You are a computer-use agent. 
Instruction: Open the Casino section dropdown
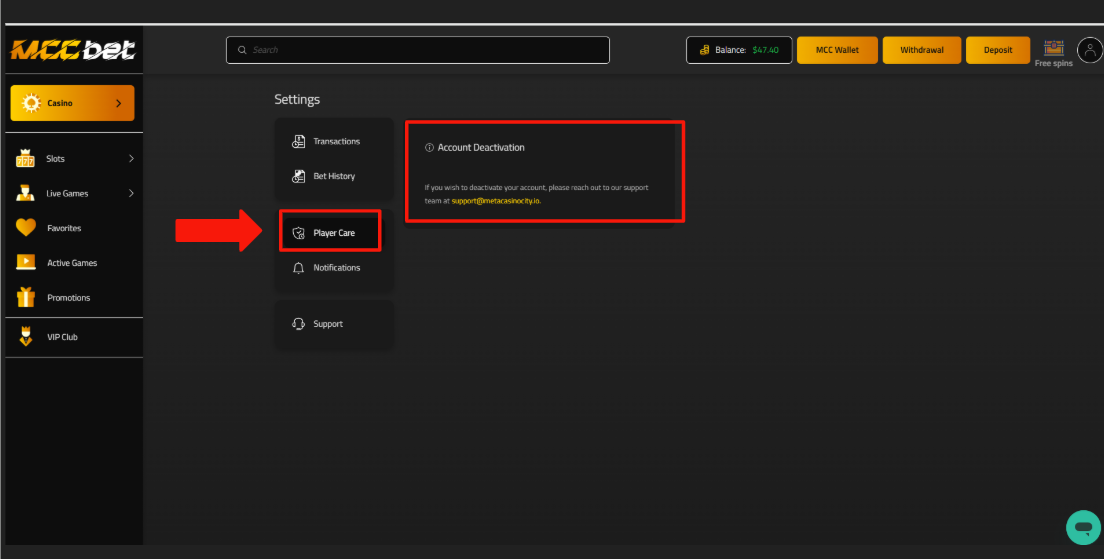tap(72, 103)
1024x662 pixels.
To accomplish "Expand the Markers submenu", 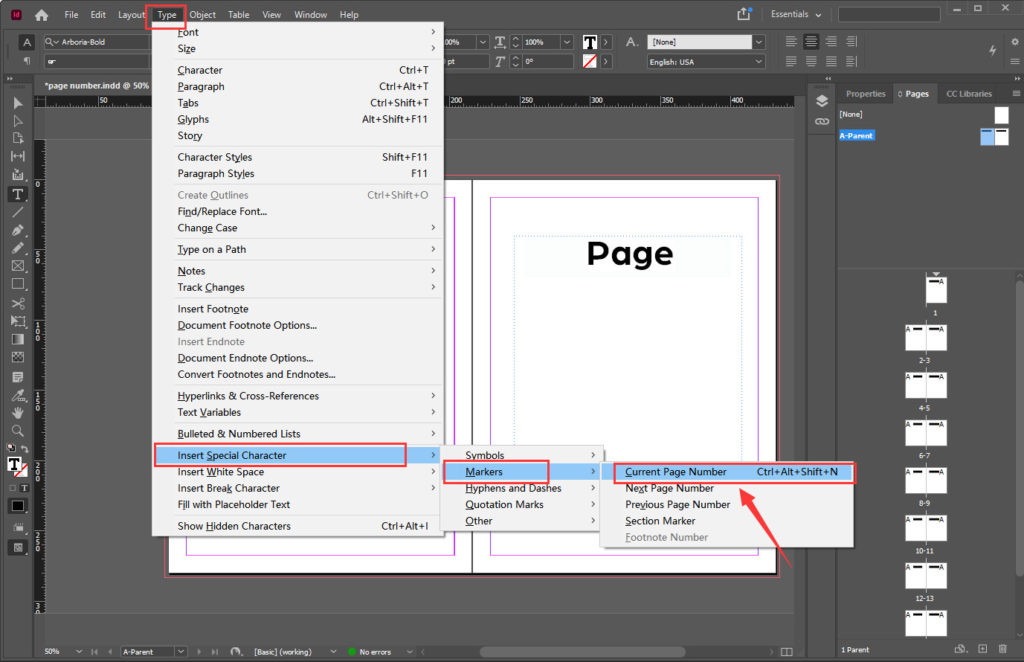I will (x=487, y=471).
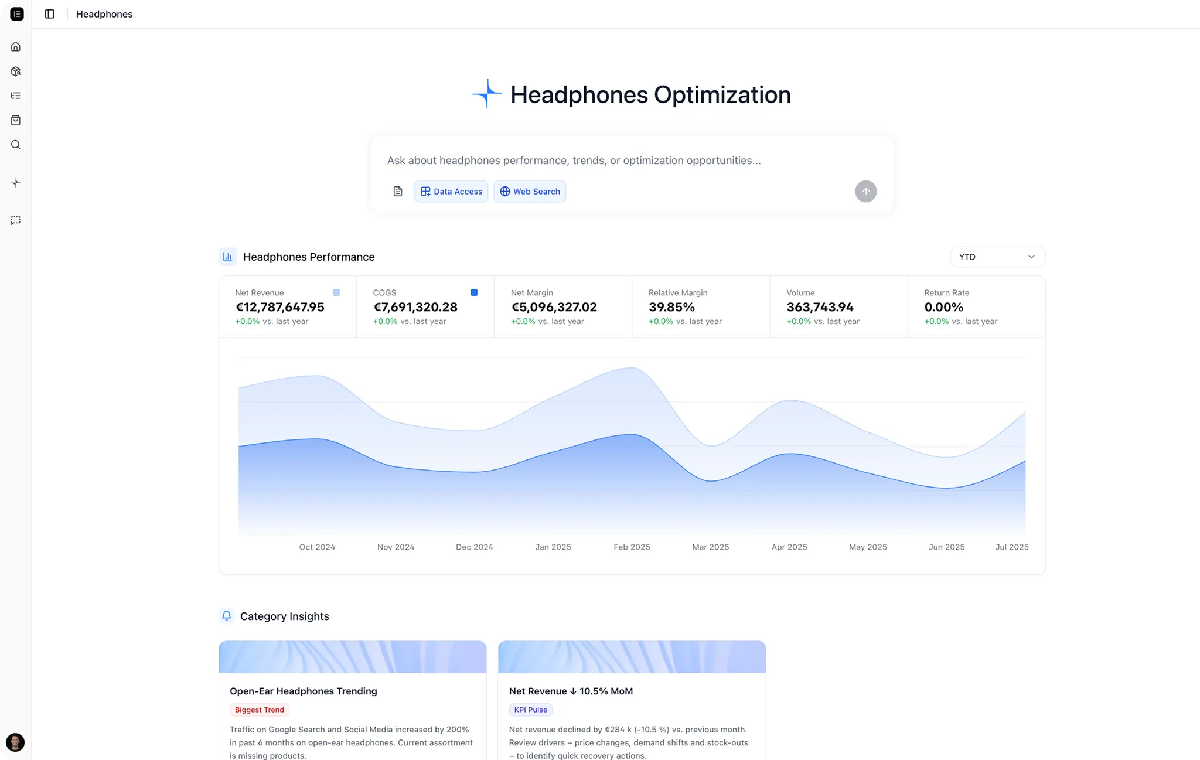
Task: Click the document attach icon in the prompt box
Action: point(398,191)
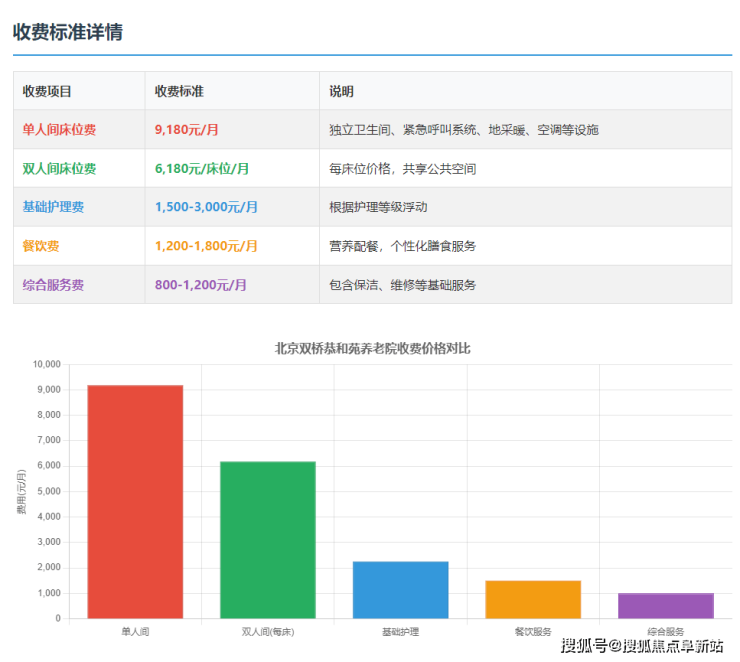Click the 6,180元/床位/月 price cell
The image size is (740, 662).
pyautogui.click(x=202, y=169)
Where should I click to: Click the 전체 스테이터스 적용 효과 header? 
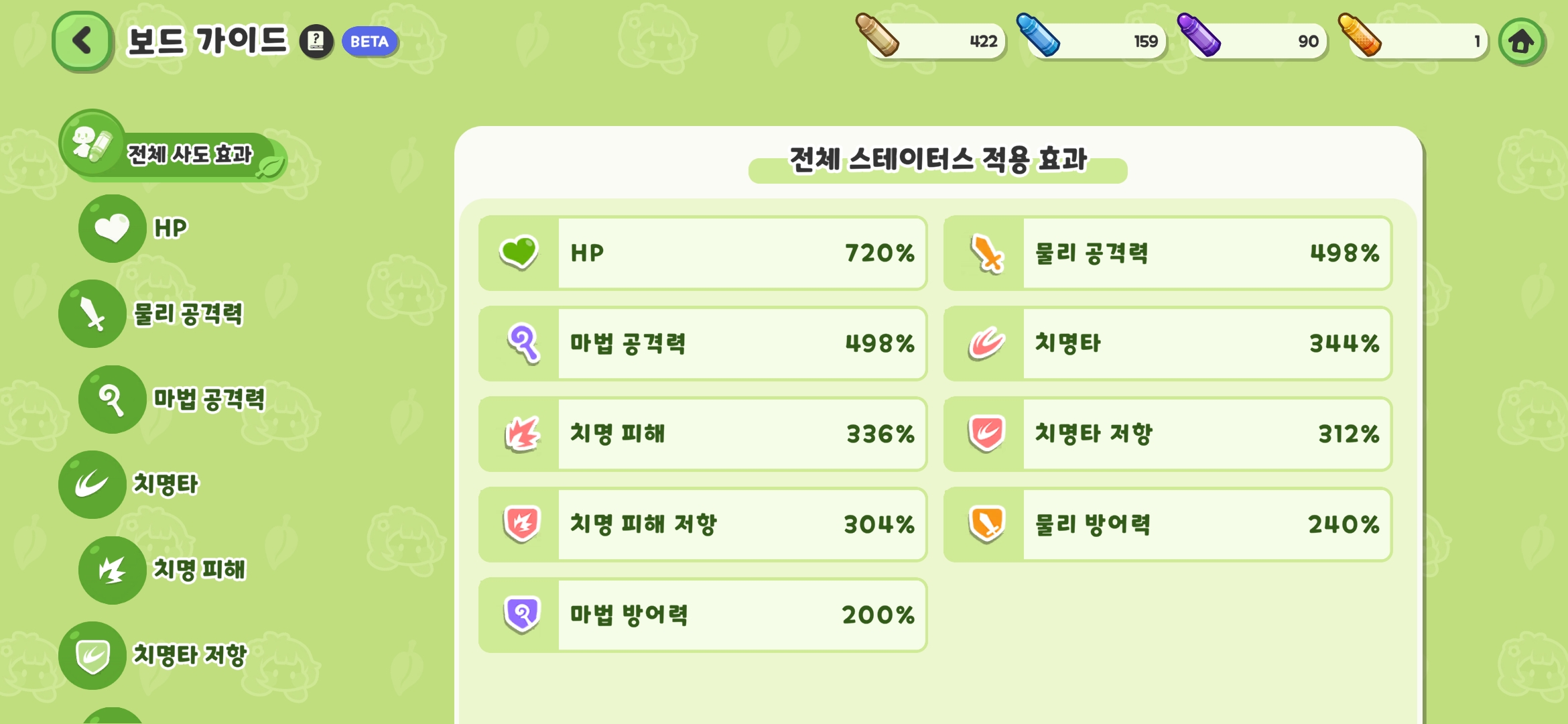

▬▬▬▬▬▬

Work required
Skip the pictures, please, and transcribe only the lines from the beginning of the material through the one that contains "1024x662 pixels.".

Answer area
You are a computer-use agent. 
Instruction: Open the Casino section dropdown
tap(72, 103)
1024x662 pixels.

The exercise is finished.